Please give the number of lines in the records below where the word "Name" occurs, and nothing else.

▶

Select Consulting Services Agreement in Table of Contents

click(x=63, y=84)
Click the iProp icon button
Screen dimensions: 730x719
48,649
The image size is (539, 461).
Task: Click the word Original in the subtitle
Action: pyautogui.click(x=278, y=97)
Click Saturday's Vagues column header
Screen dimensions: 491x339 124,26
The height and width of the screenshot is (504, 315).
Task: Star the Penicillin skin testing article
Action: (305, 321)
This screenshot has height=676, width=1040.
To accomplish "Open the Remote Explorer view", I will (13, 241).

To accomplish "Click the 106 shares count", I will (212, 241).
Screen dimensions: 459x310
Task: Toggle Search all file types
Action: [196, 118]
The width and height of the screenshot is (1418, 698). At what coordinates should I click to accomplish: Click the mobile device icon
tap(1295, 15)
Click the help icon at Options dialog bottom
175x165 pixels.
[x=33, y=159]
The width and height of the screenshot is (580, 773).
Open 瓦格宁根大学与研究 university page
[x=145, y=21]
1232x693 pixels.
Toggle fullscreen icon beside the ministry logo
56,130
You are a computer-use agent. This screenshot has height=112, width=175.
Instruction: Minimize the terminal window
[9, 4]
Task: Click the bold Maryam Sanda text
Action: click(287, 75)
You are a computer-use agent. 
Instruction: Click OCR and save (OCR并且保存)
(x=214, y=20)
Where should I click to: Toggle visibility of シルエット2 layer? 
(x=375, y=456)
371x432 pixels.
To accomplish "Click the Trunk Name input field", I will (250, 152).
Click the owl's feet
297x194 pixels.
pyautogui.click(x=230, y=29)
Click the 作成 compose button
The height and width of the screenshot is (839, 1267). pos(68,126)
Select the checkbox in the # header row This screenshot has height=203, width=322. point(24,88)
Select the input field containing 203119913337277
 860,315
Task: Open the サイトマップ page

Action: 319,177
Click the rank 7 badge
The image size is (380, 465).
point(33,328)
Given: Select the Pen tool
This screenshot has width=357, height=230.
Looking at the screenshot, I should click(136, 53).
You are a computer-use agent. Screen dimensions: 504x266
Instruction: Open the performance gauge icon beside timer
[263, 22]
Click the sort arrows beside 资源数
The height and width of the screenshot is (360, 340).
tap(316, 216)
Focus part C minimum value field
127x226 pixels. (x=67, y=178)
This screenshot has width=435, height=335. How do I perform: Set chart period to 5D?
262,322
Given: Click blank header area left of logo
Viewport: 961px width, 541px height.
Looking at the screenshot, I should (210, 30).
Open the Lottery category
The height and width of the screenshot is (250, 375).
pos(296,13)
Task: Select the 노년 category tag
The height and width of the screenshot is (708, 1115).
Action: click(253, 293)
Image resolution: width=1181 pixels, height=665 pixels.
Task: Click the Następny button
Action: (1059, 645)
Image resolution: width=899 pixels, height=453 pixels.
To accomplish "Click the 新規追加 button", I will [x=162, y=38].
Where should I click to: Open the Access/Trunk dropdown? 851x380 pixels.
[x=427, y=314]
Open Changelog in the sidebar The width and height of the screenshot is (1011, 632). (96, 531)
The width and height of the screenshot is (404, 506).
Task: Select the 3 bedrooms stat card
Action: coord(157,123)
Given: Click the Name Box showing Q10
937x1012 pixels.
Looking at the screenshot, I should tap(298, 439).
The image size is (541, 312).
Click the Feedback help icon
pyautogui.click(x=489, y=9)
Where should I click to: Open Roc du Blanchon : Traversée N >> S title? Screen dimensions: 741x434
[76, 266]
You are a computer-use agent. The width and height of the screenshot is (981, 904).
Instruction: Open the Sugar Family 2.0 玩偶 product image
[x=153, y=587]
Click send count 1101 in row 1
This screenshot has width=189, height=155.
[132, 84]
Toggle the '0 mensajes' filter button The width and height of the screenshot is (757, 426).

◀

• [SOLVED EXERCISE]
2